Control and Prevention
- Vaccines are available to prevent Lyme borreliosis in dogs. The decision to vaccinate against Lyme borreliosis should be made based on a risk assessment of the individual dog that includes information about where the dog lives and how often it frequents a tick-infested area. Routine vaccination of dogs against Lyme disease is not warranted in areas of the United States where B. burgdorferi infection is not endemic.
- Vaccination against Lyme borreliosis does not replace the need for stringent tick-control programs in pets. Vaccines may not protect against all strains of B. burgdorferi, and ticks harbor multiple pathogens for which vaccines are not yet available. For this reason, CAPC recommends that all pets be maintained year-round on highly effective acaricides with residual activity against ticks.
- Attached ticks found on pets should be promptly removed to prevent transmission of B. burgdorferi or any other pathogens they may harbor. To avoid both zoonotic infection and accidental inoculation of pathogens into the pet during the removal process, ticks should be retracted using forceps or a commercial tick-removal device, and care should be taken to avoid contact with tick contents, ideally by wearing gloves. Careful attention to handwashing following tick removal is also recommended.
- Tick infestations and resultant infection with B. burgdorferi can be prevented by avoiding tick-infested areas whenever possible and by modifying the habitat around the home through such basic measures as keeping shrubbery and grass closely clipped to discourage both tick populations and the wildlife species that often harbor them from flourishing. Immature ticks on rodents may be controlled through the use of acaricide-treated cotton that the rodents then use to line their nest, or by bait stations constructed to allow self-application of acaricides to rodents. Broadcasting acaricides across large outdoor areas is difficult, expensive, and largely ineffective in controlling many tick species.
Public Health Considerations
- Lyme borreliosis caused by B. burgdorferi is the most common vector-borne disease of people in the United States. Clinical signs include erythema migrans (an expanding rash at the site of the tick bite), fever, myalgia, arthralgia, and headache. Chronic Lyme borreliosis may be manifested by signs of recurrent arthritis, neurologic disease, and myocarditis.
- People contract B. burgdorferi infection the same way that pets do: via the bite of an infected tick acquired from a tick-infested environment. Pets are not an immediate source of infection to people.

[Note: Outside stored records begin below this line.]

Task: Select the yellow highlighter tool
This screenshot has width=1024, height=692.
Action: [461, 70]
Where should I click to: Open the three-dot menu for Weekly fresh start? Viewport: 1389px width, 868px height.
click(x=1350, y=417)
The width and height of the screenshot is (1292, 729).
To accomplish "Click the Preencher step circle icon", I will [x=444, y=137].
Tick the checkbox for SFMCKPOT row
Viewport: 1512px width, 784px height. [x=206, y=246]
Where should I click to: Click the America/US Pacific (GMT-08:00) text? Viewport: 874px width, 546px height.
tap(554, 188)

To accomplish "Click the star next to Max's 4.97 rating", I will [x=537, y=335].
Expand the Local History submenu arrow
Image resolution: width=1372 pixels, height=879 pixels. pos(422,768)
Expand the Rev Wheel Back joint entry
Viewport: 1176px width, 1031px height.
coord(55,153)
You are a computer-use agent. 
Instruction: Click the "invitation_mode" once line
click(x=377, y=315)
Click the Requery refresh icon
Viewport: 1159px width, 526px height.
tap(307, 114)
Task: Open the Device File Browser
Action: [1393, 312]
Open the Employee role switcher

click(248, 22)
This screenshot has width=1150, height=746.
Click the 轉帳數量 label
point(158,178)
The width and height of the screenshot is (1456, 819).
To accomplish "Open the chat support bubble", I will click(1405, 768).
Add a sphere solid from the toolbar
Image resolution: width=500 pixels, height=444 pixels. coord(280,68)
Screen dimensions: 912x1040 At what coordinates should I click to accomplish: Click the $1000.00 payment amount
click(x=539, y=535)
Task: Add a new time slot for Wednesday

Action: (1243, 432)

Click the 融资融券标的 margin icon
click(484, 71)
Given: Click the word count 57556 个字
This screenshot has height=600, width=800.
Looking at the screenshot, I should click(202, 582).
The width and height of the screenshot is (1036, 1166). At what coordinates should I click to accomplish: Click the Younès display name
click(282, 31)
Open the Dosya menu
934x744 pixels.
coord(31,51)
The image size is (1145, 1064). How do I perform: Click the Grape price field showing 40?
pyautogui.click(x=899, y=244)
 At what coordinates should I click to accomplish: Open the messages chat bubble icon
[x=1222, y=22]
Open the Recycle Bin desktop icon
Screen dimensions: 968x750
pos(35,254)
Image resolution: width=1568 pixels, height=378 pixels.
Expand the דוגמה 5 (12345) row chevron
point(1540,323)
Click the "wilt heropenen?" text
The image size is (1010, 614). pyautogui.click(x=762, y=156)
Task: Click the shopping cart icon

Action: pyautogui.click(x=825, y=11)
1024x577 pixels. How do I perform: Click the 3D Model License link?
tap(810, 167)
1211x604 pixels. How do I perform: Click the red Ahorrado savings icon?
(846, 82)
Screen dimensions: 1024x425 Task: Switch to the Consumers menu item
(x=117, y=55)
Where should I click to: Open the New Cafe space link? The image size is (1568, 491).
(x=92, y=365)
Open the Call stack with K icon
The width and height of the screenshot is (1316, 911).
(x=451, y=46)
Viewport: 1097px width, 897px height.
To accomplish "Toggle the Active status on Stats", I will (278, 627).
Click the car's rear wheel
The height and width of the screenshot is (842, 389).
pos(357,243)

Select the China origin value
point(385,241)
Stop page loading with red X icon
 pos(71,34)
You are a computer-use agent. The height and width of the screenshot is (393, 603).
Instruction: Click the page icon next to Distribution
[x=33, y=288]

- Prevention of human infection with B. burgdorferi relies on preventing tick bites in people through many of the same measures that prevent tick bites on animals. In addition to stringent adherence to the routine use of acaricides on pets to limit infestations, people should take basic precautions when in tick-infested areas. Such precautions include wearing light-colored, protective clothing; performing frequent tick checks and promptly removing any ticks found; and using repellent products specifically labeled as effective at preventing tick attachment.